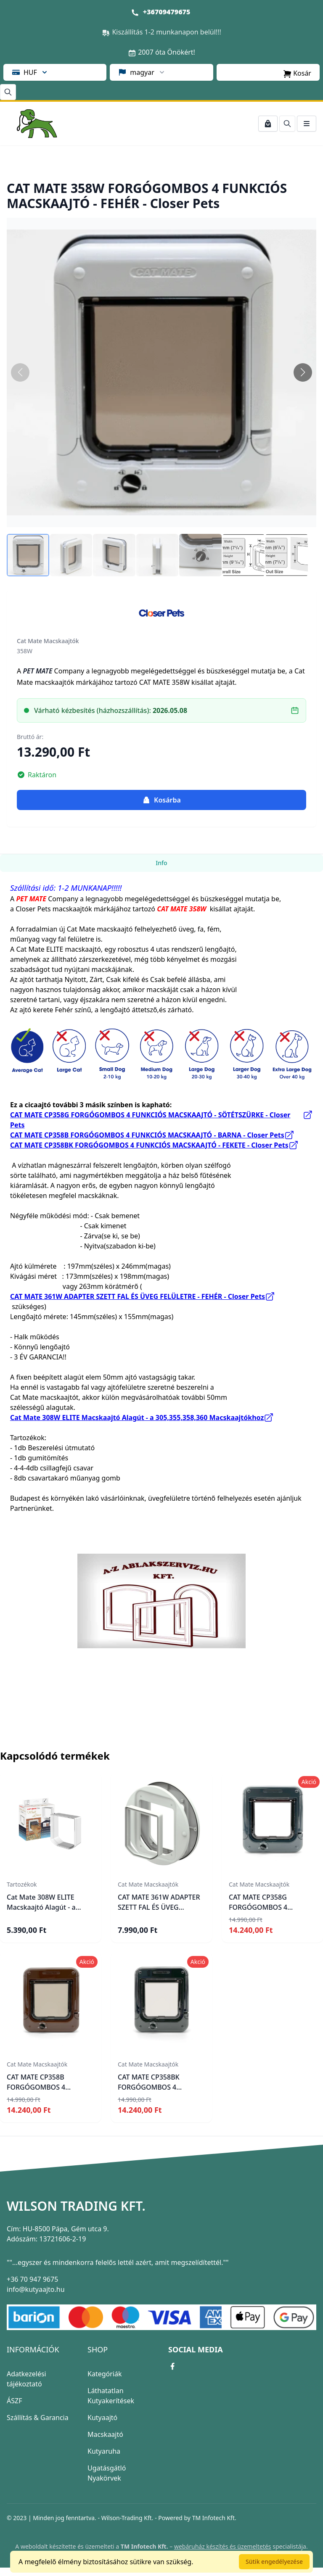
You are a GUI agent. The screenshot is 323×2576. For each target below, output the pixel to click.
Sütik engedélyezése (274, 2561)
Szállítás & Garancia (38, 2417)
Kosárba (161, 800)
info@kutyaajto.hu (36, 2289)
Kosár (297, 73)
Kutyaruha (103, 2451)
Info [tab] (161, 863)
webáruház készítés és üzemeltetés (222, 2546)
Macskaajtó (105, 2434)
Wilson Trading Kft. (76, 2206)
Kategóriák (104, 2373)
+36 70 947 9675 (32, 2279)
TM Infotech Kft (213, 2518)
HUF (30, 72)
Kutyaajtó (102, 2417)
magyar (142, 72)
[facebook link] (172, 2366)
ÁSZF (14, 2400)
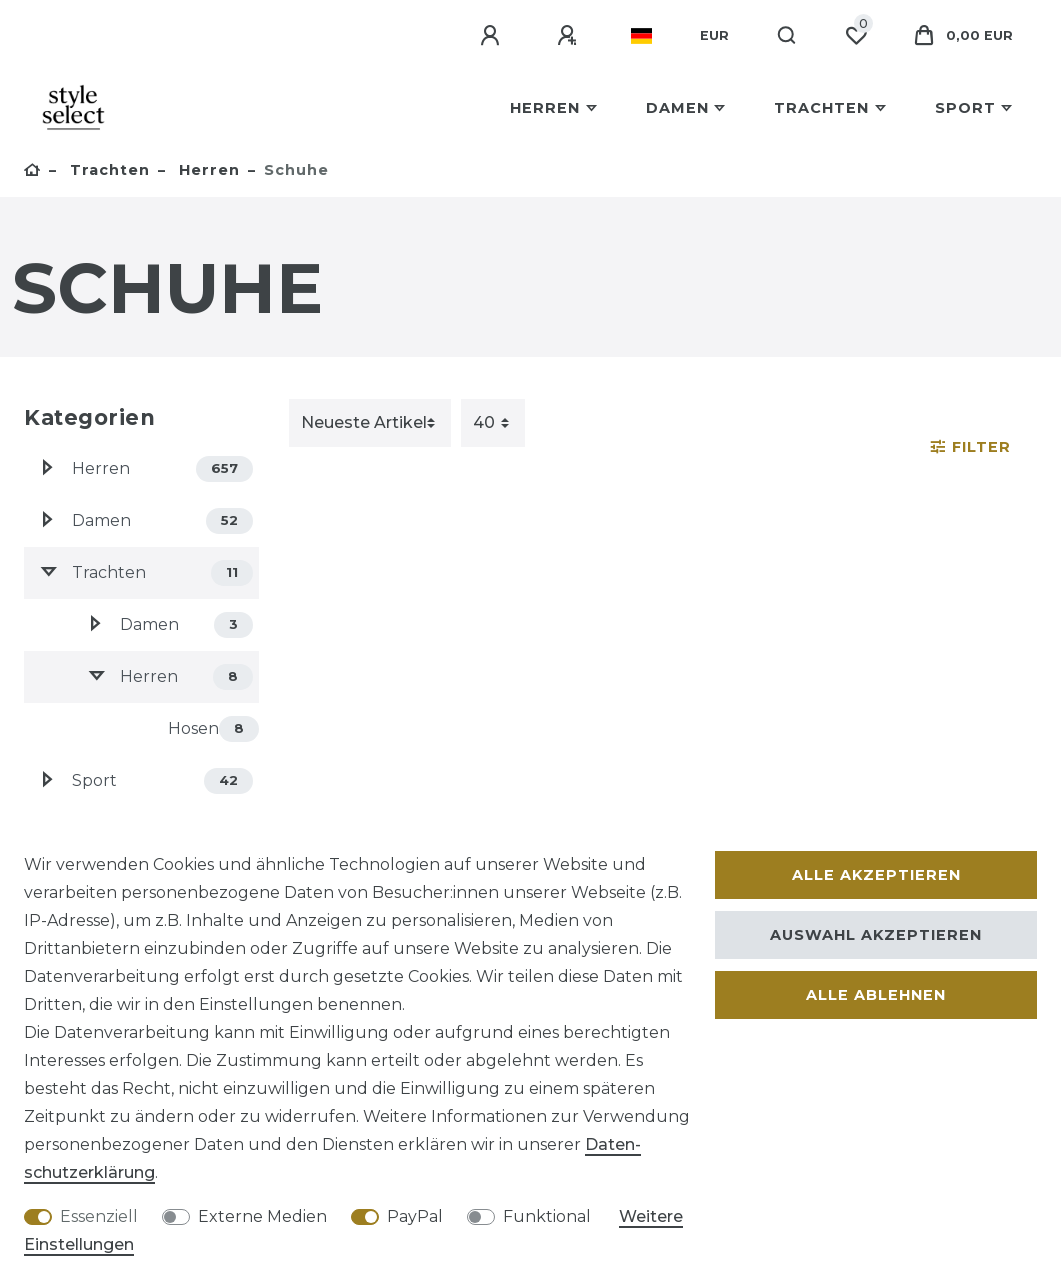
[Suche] (787, 36)
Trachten (821, 108)
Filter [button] (971, 447)
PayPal (415, 1216)
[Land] (641, 36)
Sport (965, 108)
=-=-=-=-=
_PROBLEM DETAILS_.
Can you update all the records above so that "Kategóriák" becomes "Termékek", with everything else left as it is and the pictures omitted?

_ANSWER TO THIS EXERCISE_.
You are a GUI agent. The screenshot is 323×2576. For each target below, output the pixel to click.
Sütik engedélyezése (274, 2561)
Szállítás & Garancia (38, 2417)
Kosárba (161, 800)
info@kutyaajto.hu (36, 2289)
Kosár (297, 73)
Kutyaruha (103, 2451)
Info [tab] (161, 863)
webáruház készítés és üzemeltetés (222, 2546)
Macskaajtó (105, 2434)
Wilson Trading Kft. (76, 2206)
Termékek (104, 2373)
+36 70 947 9675 (32, 2279)
TM Infotech Kft (213, 2518)
HUF (30, 72)
Kutyaajtó (102, 2417)
magyar (142, 72)
[facebook link] (172, 2366)
ÁSZF (14, 2400)
[Suche] (787, 36)
Trachten (821, 108)
Filter [button] (971, 447)
PayPal (415, 1216)
[Land] (641, 36)
Sport (965, 108)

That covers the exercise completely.